El Club de las casitas.
Durante la adolescencia me venían muchas ideas a la cabeza. La mayoría relacionadas con hacer o construir lo que sea; lo que estuviera en mi mente y a la mano. Era fanático de los clubes formados por los amigos. Estaba entusiasmado con algunas referencias del cine que filmaban el tema. Recuerdo bastante bien alguna de ellas como: “Stand by me”, “el club de los cinco” y “Los Goonies”. Incluyo la adaptación del libro a película animada de: “las aventuras de la infancia de Tom Sawyer", un niño que crece en el período anterior a la Guerra de Secesión en «St. Petersburg», una población ficticia, de la costa del río Misisipi inspirada en Hannibal (Missouri) , donde creció el autor de esta historia. Y mejor aún, los episodios de “Los niños perdidos del ‘Nunca Jamás’, Historias de Wendy y Peter Pan”.
Además de mis influencias y mis amigos de la cuadra también contaba con habilidades constructivas que copiaba de mi padre que es obrero albañil; él me darían el empuje para crear una “casita club” para mi y mis cuates.
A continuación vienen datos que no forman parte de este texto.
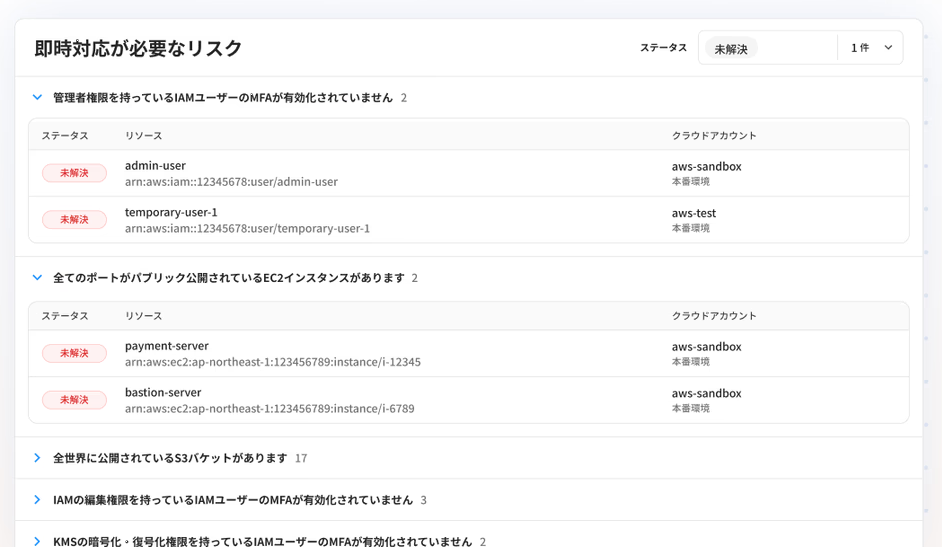The image size is (942, 547).
Task: Click リソース column header in first table
Action: 143,135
Los intentos por acercarme a lo deseado fueron sumando fracasos uno a uno hasta dar al clavo. Construíamos en diferentes lugares, nos equivocábamos y volvíamos a empezar una y otra vez. Lo idóneo era hacerlo en un lote abandonado, un gran árbol con suficiente sombra o alguna propiedad sin terminar por construir casa.
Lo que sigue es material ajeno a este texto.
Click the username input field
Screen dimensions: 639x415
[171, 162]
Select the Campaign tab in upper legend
La materia prima sería indispensable e indiscutiblemente lo más importante después de la idea. Recuerdo varias ocasiones en las que el grupo de mis amigos cuestionaba la fuente de extracción o el origen de las mismas para llevar a cabo nuestro plan de construcción. Muchas veces emprendimos camino a la vagancia por los alrededores alejándonos de nuestros hogares para rastrear e ir en busca de lo que sea que nos sirviera para continuar.
Era una aventura juvenil. Teníamos en el club a mi hermano menor Juan, y a mis inseparables vecinos de enfrente: Ricardo, Luis y la única niña Lila: hermana mayor de ellos dos; no era muy entusiasta para apoyarnos del todo, pero importante tenerla en el club.
Las vacaciones eran lo más codiciado para nuestros intentos porque contábamos con casi las 24 horas del día para avanzar. Había noches que dormíamos tarde y al ir a la cama caímos rendidos aún con la mente ocupada. Cada uno de los integrantes aportaba algo durante las juntas. Había quien llegaba con fruta picada, agua de sabores, helados para las jornadas e intensas soleadas.
Cada que llegaba la noche era mi momento favorito. Encendíamos velas dentro de lo que íbamos contruyendo porque en esa etapa no contábamos con luz eléctrica o servicio de alumbrado publico, asunto sin pretextos para seguir en lo nuestro hasta que alguien más se encargara de encender una fogata para mejor iluminación. No faltaban los gritos y los regaños de nuestros padres o vecinos curiosos. Aún así teníamos un plan.
Una de esas casitas fue levantada durante un periodo de lluvias -recuerdo-. Fue junto a la casa de Lila y sus hermanos. Su padre, quien no confiaba mucho en lo que hacíamos; reprobaba nuestras actividades y sin saber que eran los inicios de aprendizaje sobre la vida; Organizar algo así era un reto que cualquier maestro se sorprendería por poner en práctica nuestros inexpertos conocimientos. Existía colaboración, trabajo en equipo, esfuerzo, tenacidad, matemáticas, ingienería, risas, convivio, ejercicio al aire libre y pequeños “accidentes”.
Cuando nos hacía falta algún elemento para su construcción tomábamos cosas sin permiso como herramientas o madera que tenían en resguardo; “cosas con las que no se juega", —dirían ellos. Nos excedíamos en el afán de avanzar y querer finalizar; buscabamos desvelarnos mas de lo permitido. Finalmente debíamos poner a prueba la resistencia de esas <<Tiny Houses>> de ensueño, así que alguien debía quedarse dentro de ellas un tiempo récord y conocer sus debilidades. -Les recuerdo que llovía-. Varios de nosotros intentamos prolongar nuestra estadía pero la lluvia “…soplaría, soplaría y soplaría muy fuerte” hasta derrumbarla y con ella nuestros ánimos. Claro que la casita club se vino a abajo y algunos nos mojamos; batidos en lodo, regañados, cuestionados, sobre todo heridos emocionalmente y resfriados.
Las carcajadas venían unas a otras cada que recordábamos lo sucedido. Los sermones de los adultos eran interminables, pero ignoraban que estábamos poniendo a prueba lo que nos depararía con en el tiempo...construíamos nuestro futuro.